Uno, cuando reza, tiene que rezar con humildad, porque el Señor nos conoce mejor que nosotros mismos. “No ha llegado la palabra a mi boca, Señor, y ya Tú te la sabes toda”, dice el Salmo 138. El humilde reza, el soberbio no reza, marca favores, se pone medallas, y sobre todo se pone a compararse con los demás. “Oh, Dios, te doy gracias porque no soy como los demás, injustos, adúlteros, etc”. En cambio, el publicano ni se atrevía a levantar los ojos. “¡Apártate de mí, Señor, que soy pecador!”. Nosotros tenemos que pensar que muchas veces nuestra relación con Dios está cortada porque no hay humildad. Ahí entra nuestra relación con los demás. “¿Y por qué tengo siempre que ceder?, ¿y por qué tengo yo que pedir perdón?”. Se enfrían las relaciones, se rompen y se van acumulando. Esto pasa en los matrimonios, esto pasa en las familias. Pasa el tiempo y se enquista. Humildad de pedir perdón, de que nos equivocamos. También en la soberbia de creernos que somos los mejores que los demás y que a los demás Dios no les ha dado nada, y al contrario. O lo contrario, hay también una soberbia del complejo de inferioridad, de pensar que nos ha tocado nada en lo que Dios ha repartido. Eso no puede ser. Tenemos cosas buenas y cosas malas. Las cosas buenas para darle gracias a Dios y ponerlas al servicio de los demás, y las cosas malas para luchar, para quitarlas. “Pero es que es mi carácter”. No, es tu falta de humildad, tu falta de sencillez y reconocerlo. Pero si el humilde y el sencillo se gana a Dios y a los demás, en cambio, si vamos por la vida como pasando revista a los demás, caemos antipático incluso.

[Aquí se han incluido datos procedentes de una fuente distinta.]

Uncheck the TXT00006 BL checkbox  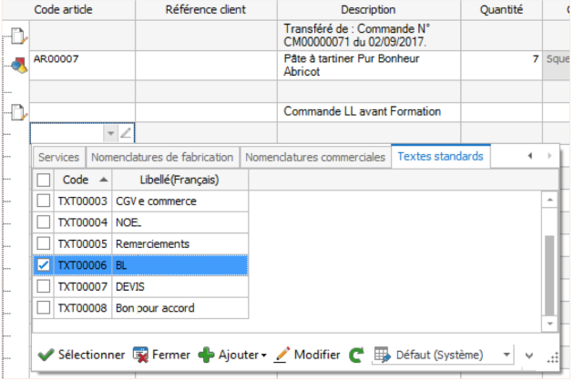(x=44, y=264)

Vamos a pedirLe a la Virgen, ya que celebramos a Nuestra Señora de los Reyes. Ella, cuando aquella mujer le sale al paso a Jesús y le dice “bienaventurado el vientre que te llevó y los pechos que te criaron”, Jesús dice “bienaventurados los que escuchan la Palabra de Dios y la cumplen, porque eso hizo la Virgen”, y nosotros hemos seguido a lo largo de la historia de esa mujer y por eso tributamos ese honor a la Virgen. Cuántas generaciones se habrán dirigido a esta imagen. Cuánta gente habrá rezado y reza en este templo a la Virgen en Granada. Cuánta gente, a lo largo de la historia, en esa geografía de la fe que son los santuarios marianos, que decía san Juan Pablo II. Luego ensalzamos a la Virgen, pero la Virgen dice en el Magnificat: “El Poderoso ha hecho obras grandes por mí, porque ha mirado la humillación de su esclava”, la humildad de la Virgen. Ella es grande porque se ha hecho humilde. Se llama la esclava del Señor, se pone a servir en las bodas de Caná, está junto a la Cruz, acogiéndonos. La Virgen pasa desapercibida, no va arrollando y es la Madre de Dios.

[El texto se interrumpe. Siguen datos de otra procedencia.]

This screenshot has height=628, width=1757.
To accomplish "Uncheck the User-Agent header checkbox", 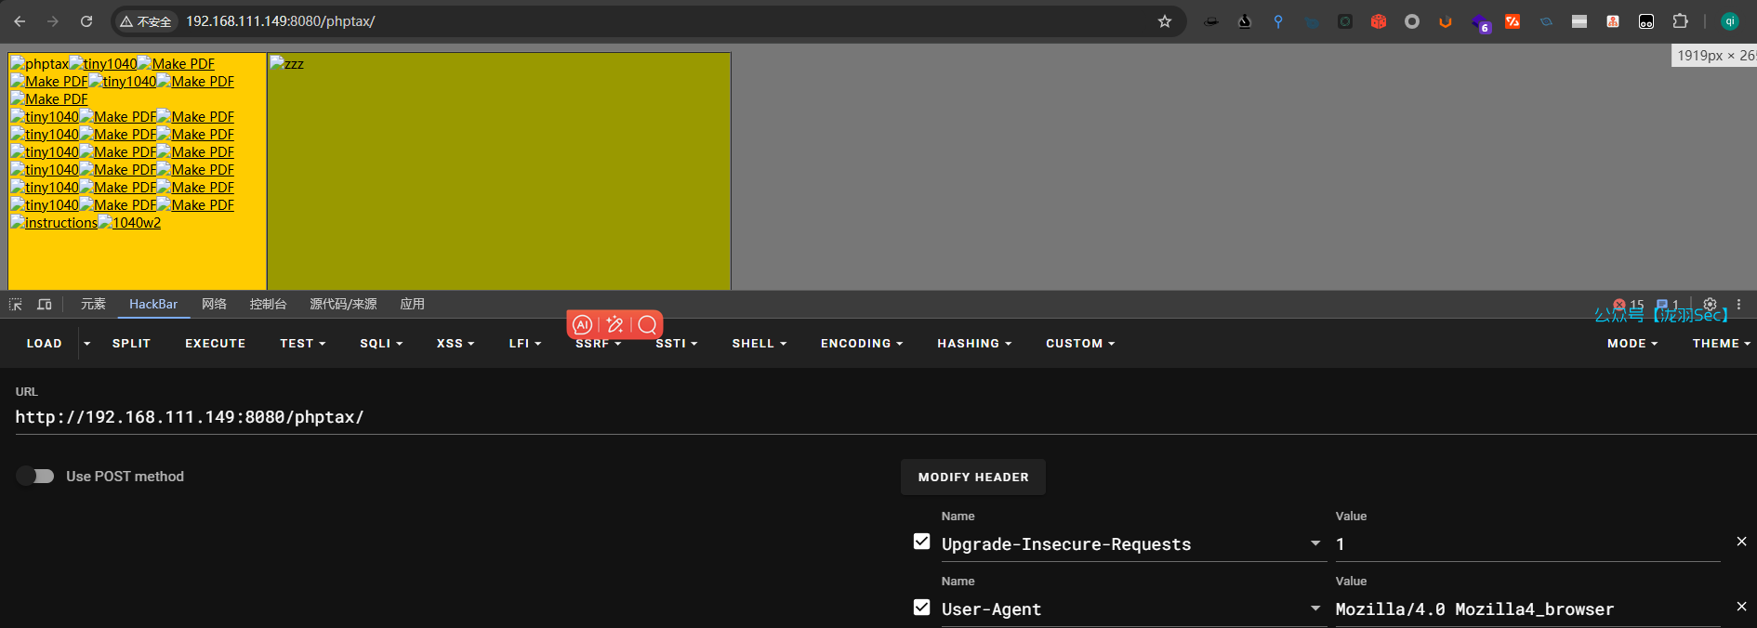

Aprendamos de la Virgen. “Quien a los suyos parece, honrar merece”, dice el dicho. Pues, aprendamos de la Virgen esa humildad, esa sencillez que nos hace tanta falta en nuestra vida de cristianos y en nuestra vida de relaciones con los demás. Y para obtener paz y serenidad con nosotros mismos.
Por tanto, humildad con Dios, humildad con los demás y humildad con nosotros mismos. No significa que vayamos de bobos por la vida o que hagamos dejación de derechos que son deberes, y que hemos de reivindicar en el orden social, en el orden público y en nuestra vida. Por lo tanto, queridos amigos, aprendamos esta lección que hoy nos da el Señor de que los últimos serán los primeros y los primeros los últimos. Veréis cómo tenemos más serenidad y más paz en nuestra vida.